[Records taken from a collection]

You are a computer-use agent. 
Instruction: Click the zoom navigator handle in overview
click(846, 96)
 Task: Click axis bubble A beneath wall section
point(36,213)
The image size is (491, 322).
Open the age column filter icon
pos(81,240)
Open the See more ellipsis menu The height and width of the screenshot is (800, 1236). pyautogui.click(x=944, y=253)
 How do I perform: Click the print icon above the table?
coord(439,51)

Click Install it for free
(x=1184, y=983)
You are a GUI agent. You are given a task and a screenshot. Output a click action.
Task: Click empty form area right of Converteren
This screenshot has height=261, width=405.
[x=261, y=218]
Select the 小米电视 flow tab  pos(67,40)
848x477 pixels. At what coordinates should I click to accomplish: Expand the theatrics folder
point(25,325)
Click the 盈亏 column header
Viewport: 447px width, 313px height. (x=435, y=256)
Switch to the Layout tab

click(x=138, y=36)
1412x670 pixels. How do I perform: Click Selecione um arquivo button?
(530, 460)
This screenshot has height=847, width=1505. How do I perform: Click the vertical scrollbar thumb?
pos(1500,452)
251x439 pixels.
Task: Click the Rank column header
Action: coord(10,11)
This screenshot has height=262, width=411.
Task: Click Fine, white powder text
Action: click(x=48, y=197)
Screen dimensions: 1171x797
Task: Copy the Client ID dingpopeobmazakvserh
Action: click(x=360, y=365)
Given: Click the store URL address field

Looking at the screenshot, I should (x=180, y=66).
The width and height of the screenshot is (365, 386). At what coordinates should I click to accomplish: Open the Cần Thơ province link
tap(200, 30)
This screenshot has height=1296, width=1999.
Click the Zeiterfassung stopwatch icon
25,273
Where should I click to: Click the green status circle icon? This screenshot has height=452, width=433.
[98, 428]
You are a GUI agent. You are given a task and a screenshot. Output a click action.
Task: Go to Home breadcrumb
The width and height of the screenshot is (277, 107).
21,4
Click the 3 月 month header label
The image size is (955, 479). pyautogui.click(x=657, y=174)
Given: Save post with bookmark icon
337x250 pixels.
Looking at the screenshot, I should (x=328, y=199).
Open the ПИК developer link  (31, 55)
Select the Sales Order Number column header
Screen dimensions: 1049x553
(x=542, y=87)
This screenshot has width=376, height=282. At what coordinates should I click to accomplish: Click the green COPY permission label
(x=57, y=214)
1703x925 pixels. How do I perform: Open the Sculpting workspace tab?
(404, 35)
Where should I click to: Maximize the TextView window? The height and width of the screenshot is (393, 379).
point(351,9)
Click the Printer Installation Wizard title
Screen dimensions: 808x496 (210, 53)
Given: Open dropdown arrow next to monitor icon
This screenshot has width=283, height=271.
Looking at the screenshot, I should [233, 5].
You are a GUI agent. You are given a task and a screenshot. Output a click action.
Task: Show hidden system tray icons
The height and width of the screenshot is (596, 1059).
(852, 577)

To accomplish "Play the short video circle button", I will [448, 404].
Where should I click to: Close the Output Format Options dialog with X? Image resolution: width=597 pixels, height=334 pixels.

◆ TASK ◆
Reproduce all of the material above word for word, changing nothing.

◆ TASK RESULT ◆
You are a computer-use agent. 
Instruction: Click the zoom navigator handle in overview
click(846, 96)
 Task: Click axis bubble A beneath wall section
point(36,213)
The image size is (491, 322).
Open the age column filter icon
pos(81,240)
Open the See more ellipsis menu The height and width of the screenshot is (800, 1236). pyautogui.click(x=944, y=253)
 How do I perform: Click the print icon above the table?
coord(439,51)

Click Install it for free
(x=1184, y=983)
You are a GUI agent. You are given a task and a screenshot. Output a click action.
Task: Click empty form area right of Converteren
This screenshot has height=261, width=405.
[x=261, y=218]
Select the 小米电视 flow tab  pos(67,40)
848x477 pixels. At what coordinates should I click to accomplish: Expand the theatrics folder
point(25,325)
Click the 盈亏 column header
Viewport: 447px width, 313px height. (x=435, y=256)
Switch to the Layout tab

click(x=138, y=36)
1412x670 pixels. How do I perform: Click Selecione um arquivo button?
(530, 460)
This screenshot has height=847, width=1505. How do I perform: Click the vertical scrollbar thumb?
pos(1500,452)
251x439 pixels.
Task: Click the Rank column header
Action: coord(10,11)
This screenshot has height=262, width=411.
Task: Click Fine, white powder text
Action: click(x=48, y=197)
Screen dimensions: 1171x797
Task: Copy the Client ID dingpopeobmazakvserh
Action: click(x=360, y=365)
Given: Click the store URL address field

Looking at the screenshot, I should (x=180, y=66).
The width and height of the screenshot is (365, 386). At what coordinates should I click to accomplish: Open the Cần Thơ province link
tap(200, 30)
This screenshot has height=1296, width=1999.
Click the Zeiterfassung stopwatch icon
25,273
Where should I click to: Click the green status circle icon? This screenshot has height=452, width=433.
[98, 428]
You are a GUI agent. You are given a task and a screenshot. Output a click action.
Task: Go to Home breadcrumb
The width and height of the screenshot is (277, 107).
21,4
Click the 3 月 month header label
The image size is (955, 479). pyautogui.click(x=657, y=174)
Given: Save post with bookmark icon
337x250 pixels.
Looking at the screenshot, I should (x=328, y=199).
Open the ПИК developer link  (31, 55)
Select the Sales Order Number column header
Screen dimensions: 1049x553
(x=542, y=87)
This screenshot has width=376, height=282. At what coordinates should I click to accomplish: Click the green COPY permission label
(x=57, y=214)
1703x925 pixels. How do I perform: Open the Sculpting workspace tab?
(404, 35)
Where should I click to: Maximize the TextView window? The height and width of the screenshot is (393, 379).
point(351,9)
Click the Printer Installation Wizard title
Screen dimensions: 808x496 (210, 53)
Given: Open dropdown arrow next to monitor icon
This screenshot has width=283, height=271.
Looking at the screenshot, I should [233, 5].
You are a GUI agent. You are given a task and a screenshot. Output a click action.
Task: Show hidden system tray icons
The height and width of the screenshot is (596, 1059).
(852, 577)

To accomplish "Play the short video circle button", I will [448, 404].
Where should I click to: Close the Output Format Options dialog with X? Image resolution: width=597 pixels, height=334 pixels.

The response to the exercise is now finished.